This at least would avoid the need to use dubious out-of-band mechanisms to create a necessary part of any implementation.

It's also nice to keep the current traffic on the Raft TCP connections mostly in line with the Raft paper, which keeps things easier to reason about.

I understand this, but is it really that awkward to exclude certain message types from consideration? The traffic is still there and important, even if it isn't in-band on the same TCP connection AFAICS.

slackpad commented 8 years ago

Hi @rogpeppe

For expiration timer kind of stuff, isn't that potentially problematic anyway because it implies that application of a log entry isn't deterministic with respect to the state machine?

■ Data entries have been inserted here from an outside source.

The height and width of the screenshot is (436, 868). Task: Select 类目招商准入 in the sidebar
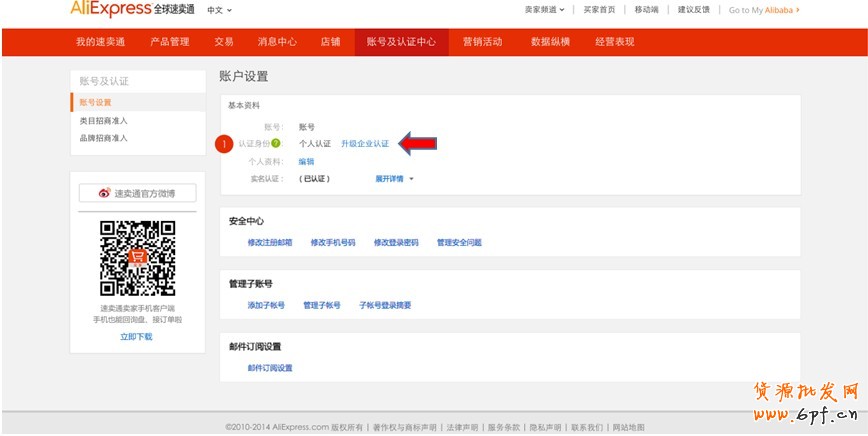tap(104, 120)
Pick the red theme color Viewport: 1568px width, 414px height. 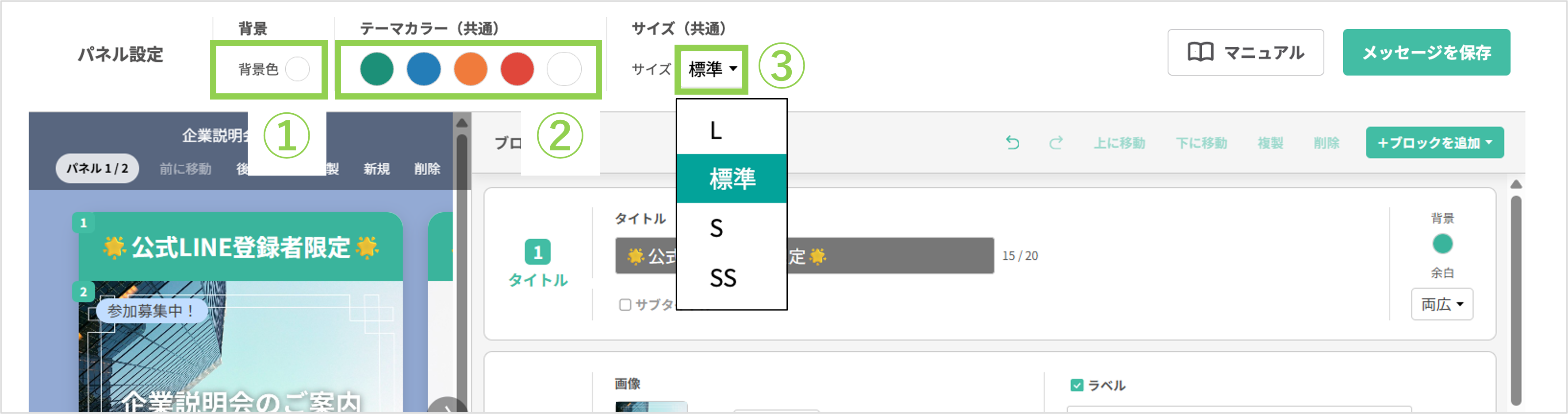pos(517,69)

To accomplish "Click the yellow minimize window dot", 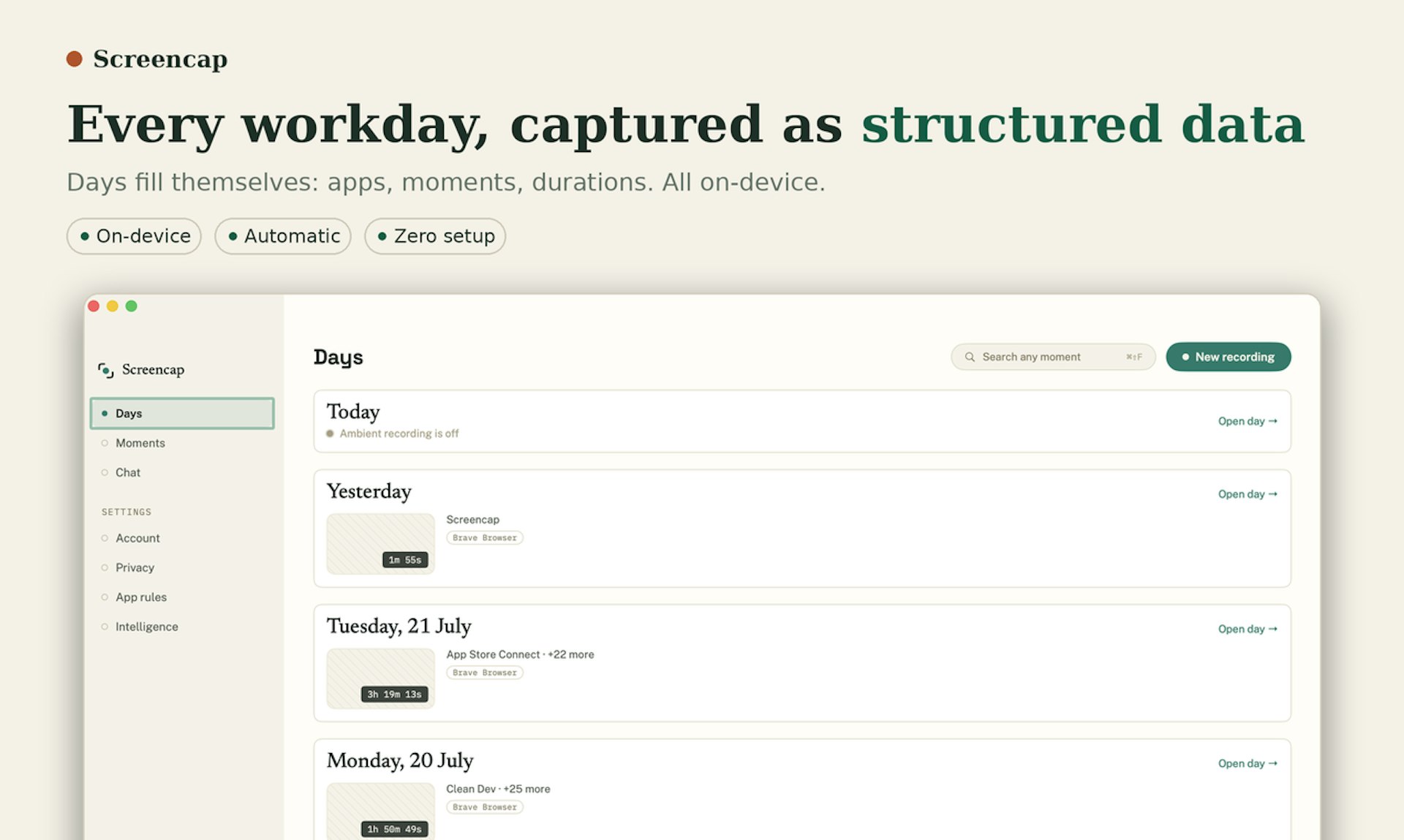I will (x=113, y=306).
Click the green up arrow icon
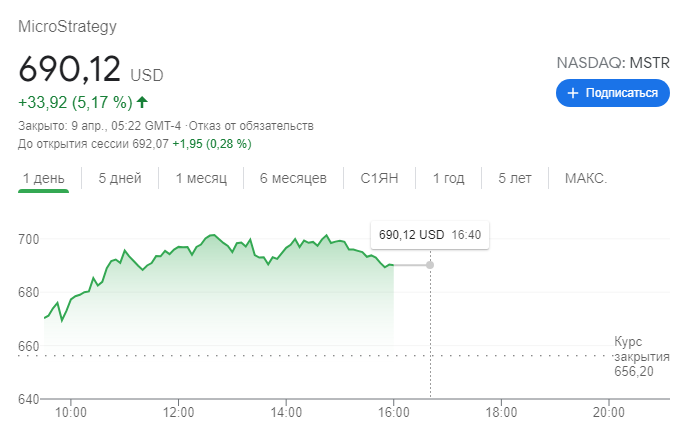This screenshot has width=682, height=427. tap(142, 102)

That's exactly right. We forward the client's RPC to the leader which then makes the decision whether or not to call Apply() as part of that handler. I was just making that case that we probably wouldn't want to magically forward at the Apply() level, at least for some use cases.

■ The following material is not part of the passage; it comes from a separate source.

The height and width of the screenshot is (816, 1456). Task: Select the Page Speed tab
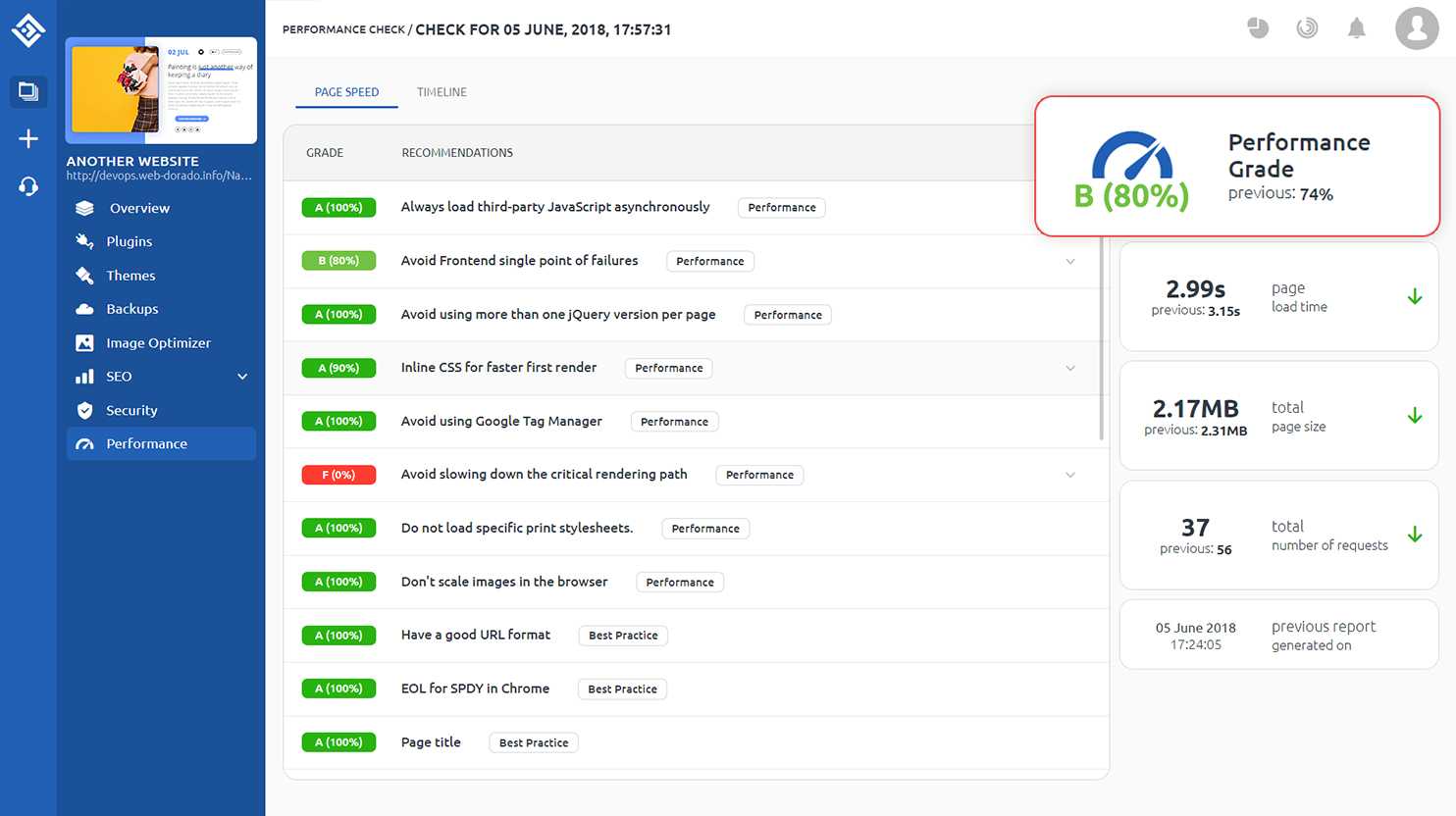(x=346, y=92)
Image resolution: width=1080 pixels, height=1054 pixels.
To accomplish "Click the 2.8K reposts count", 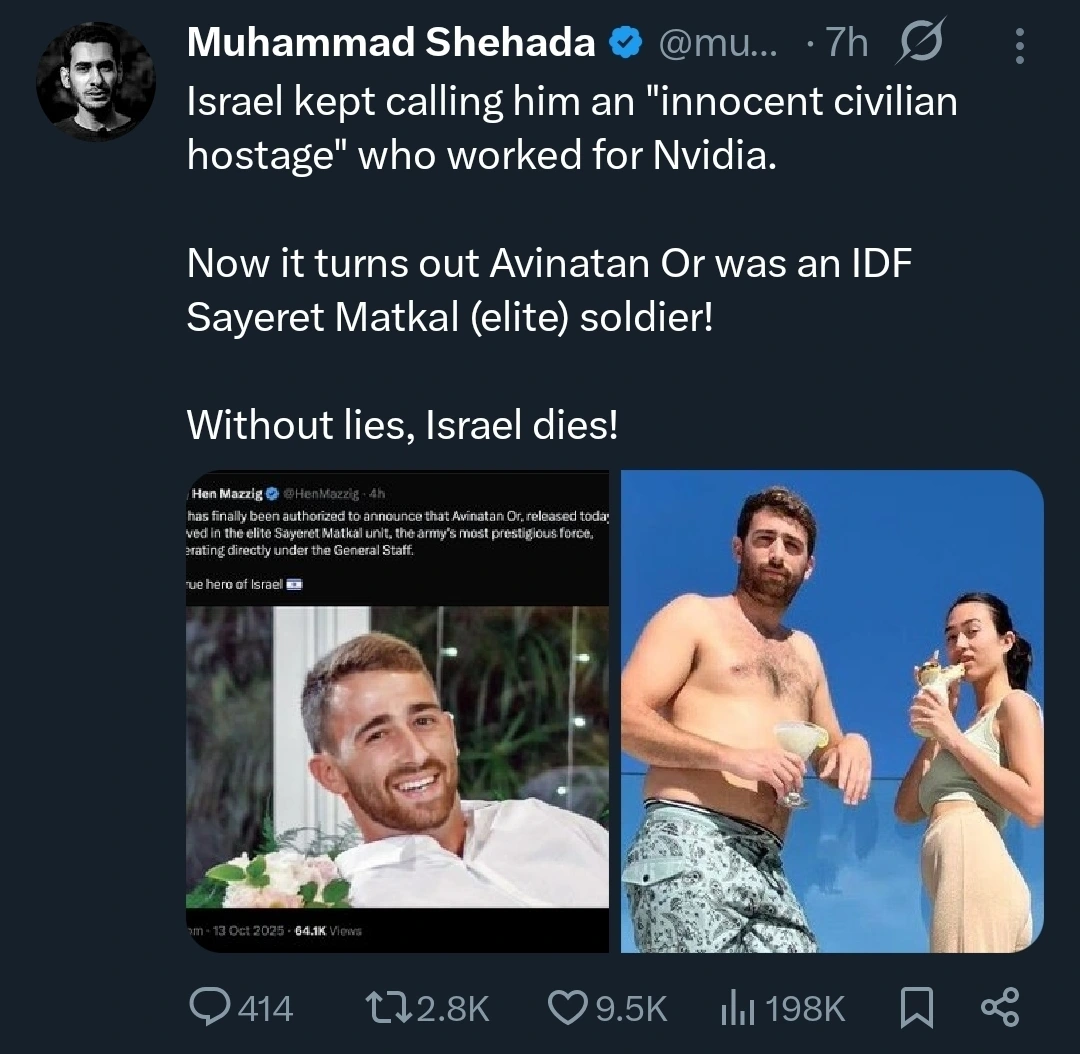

One possible alternative to my original proposal is to provide the capability to forward arbitrary RPC requests to a peer within the same communication channel.

This could work in some basic cases, but I think it's still hard to make a robust general RPC forwarding solution without adding more complicated plumbing. Would we open a new connection for each of these RPCs, or mix it in with the long-running pipeline pipeline connection, etc.

I think I'd hesitate to take this change because the projects we maintain that depend on Raft wouldn't use it in any way.

I think that's my main objection - this would be a not-so-robust basic feature that we wouldn't use ourselves, so it would become kind of a liability / extra complexity.

Thinking about this more, maybe the right thing to do is to make it easier to run Raft on top of a connection multiplexer like https://github.com/hashicorp/yamux. That would benefit Raft by sharing a single connection even internally (we have special transport support for pipelining) and by sharing the same multiplexer given to Raft with other parts of the application, you could use it for other things in a way that's completely unknown to Raft's interfaces and internals. We'd use this as well :-)

rogpeppe commented 8 years ago

Thinking about this more, maybe the right thing to do is to make it easier to run Raft on top of a connection multiplexer like https://github.com/hashicorp/yamux. That would benefit Raft by sharing single connection even internally (we have special transport support for pipelining) and by sharing the same multiplexer given to Raft with other parts of the application, you could use it for other things in a way that's completely unknown to Raft's interfaces and internals. We'd use this as well :-)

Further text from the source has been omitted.